By Marie Stone, November 2004

A lot of the things we think we know about long-term marriages are actually as shaky as a nervous groom




Here are some common marital beliefs—and the straight dope about each:

The key to long-term marriage is working out all your problems
"Most problems in relationships simply cannot be solved," says psychologist Bernie Zilbergeld, author of Better Than Ever: Sex and Love at Midlife. That's not a bad thing. Just a fact. The road to a long-lasting marriage is accepting—even appreciating—the differences, rather than resenting them. Psychologist Dan Wile says it best in his book After the Honeymoon: Turning Conflict Into Understanding, "When choosing a long-term partner, you will inevitably be choosing a particular set of unsolvable problems that you'll be grappling with for the next 10, 20, or 50 years."

As years pass, sex becomes a rarity
Some older couples actually report being more sexually fulfilled than in their younger days. For one thing, they no longer focus so much on performance. Instead, they enjoy the affection and closeness that intimacy brings, says Steven Harris, Ph.D., Associate Professor of Marriage and Family Therapy at Texas Tech.

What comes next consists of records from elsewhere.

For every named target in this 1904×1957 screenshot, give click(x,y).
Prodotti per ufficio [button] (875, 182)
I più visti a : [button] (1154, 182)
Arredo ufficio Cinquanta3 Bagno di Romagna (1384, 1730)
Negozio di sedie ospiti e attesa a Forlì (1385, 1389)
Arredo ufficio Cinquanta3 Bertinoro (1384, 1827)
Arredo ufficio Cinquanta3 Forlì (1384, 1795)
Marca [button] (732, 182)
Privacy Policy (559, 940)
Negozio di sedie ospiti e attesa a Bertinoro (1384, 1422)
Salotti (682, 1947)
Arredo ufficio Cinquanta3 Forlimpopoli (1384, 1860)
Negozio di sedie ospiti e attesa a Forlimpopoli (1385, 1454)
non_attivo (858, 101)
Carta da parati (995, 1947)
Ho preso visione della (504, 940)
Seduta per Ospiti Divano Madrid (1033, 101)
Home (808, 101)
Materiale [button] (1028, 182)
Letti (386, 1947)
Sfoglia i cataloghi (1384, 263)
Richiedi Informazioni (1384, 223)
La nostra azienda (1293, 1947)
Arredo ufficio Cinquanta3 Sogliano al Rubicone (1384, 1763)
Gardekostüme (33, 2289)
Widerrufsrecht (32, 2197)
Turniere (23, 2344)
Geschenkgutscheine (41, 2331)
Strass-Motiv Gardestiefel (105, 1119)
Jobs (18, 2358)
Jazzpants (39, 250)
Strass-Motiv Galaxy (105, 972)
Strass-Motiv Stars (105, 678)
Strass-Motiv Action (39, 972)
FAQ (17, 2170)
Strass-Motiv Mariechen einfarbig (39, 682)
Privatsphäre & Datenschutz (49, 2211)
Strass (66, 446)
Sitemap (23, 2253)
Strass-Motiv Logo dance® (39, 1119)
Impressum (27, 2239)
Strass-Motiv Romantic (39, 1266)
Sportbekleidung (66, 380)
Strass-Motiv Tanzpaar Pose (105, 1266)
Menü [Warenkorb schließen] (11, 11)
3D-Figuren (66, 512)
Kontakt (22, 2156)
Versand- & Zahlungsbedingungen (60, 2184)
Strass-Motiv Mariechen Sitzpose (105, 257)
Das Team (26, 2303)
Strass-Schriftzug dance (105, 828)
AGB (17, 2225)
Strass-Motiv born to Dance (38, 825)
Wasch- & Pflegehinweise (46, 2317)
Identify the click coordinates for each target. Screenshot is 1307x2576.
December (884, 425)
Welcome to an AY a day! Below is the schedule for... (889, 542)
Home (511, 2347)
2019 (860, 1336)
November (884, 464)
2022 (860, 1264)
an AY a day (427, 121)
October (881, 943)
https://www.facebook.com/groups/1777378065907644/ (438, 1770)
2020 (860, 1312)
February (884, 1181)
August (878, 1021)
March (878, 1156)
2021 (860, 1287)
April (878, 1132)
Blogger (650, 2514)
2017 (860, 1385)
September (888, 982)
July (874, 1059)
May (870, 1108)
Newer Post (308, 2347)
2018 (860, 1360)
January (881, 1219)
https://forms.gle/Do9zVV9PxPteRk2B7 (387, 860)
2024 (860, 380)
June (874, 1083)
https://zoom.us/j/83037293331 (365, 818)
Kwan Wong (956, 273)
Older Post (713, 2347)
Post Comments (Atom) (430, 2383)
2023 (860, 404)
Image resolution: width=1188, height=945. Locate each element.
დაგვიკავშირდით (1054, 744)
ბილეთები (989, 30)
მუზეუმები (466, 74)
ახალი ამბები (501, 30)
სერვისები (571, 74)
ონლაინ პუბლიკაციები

Couples who stay together never go to bed angry
"In the middle of the night, who has the necessary clear-headedness to navigate an important and intensely felt issue?" says marriage therapist Robert Beck of the Baylor College of Medicine. "Couples who believe that an all-nighter of struggling over some unfinished business will lead to a satisfactory outcome are likely to end up disappointed." Long-term couples know this; they don't let issues fester, but they have the wisdom to get some sleep and talk things out in the morning.

Retirement will be blissful together
In theory it should be. But after many busy years of working and raising children, partners sometimes realize they hardly know each other—and what they do know, they don't like. "Some couples talk about getting divorced after they retire because they realize they have little in common," says Harris.

Marriage inevitably gets stale after a while
Not if you keep your lives fresh, says Robert N. Butler, M.D., president of the International Longevity Center-USA and coauthor of The New Love and Sex After 60 (Ballantine, 2002). Some couples reaffirm their commitment with annual wedding vows, he says. Others enrich themselves with new experiences—like joining a book club or volunteering at a soup kitchen—to keep a fresh perspective.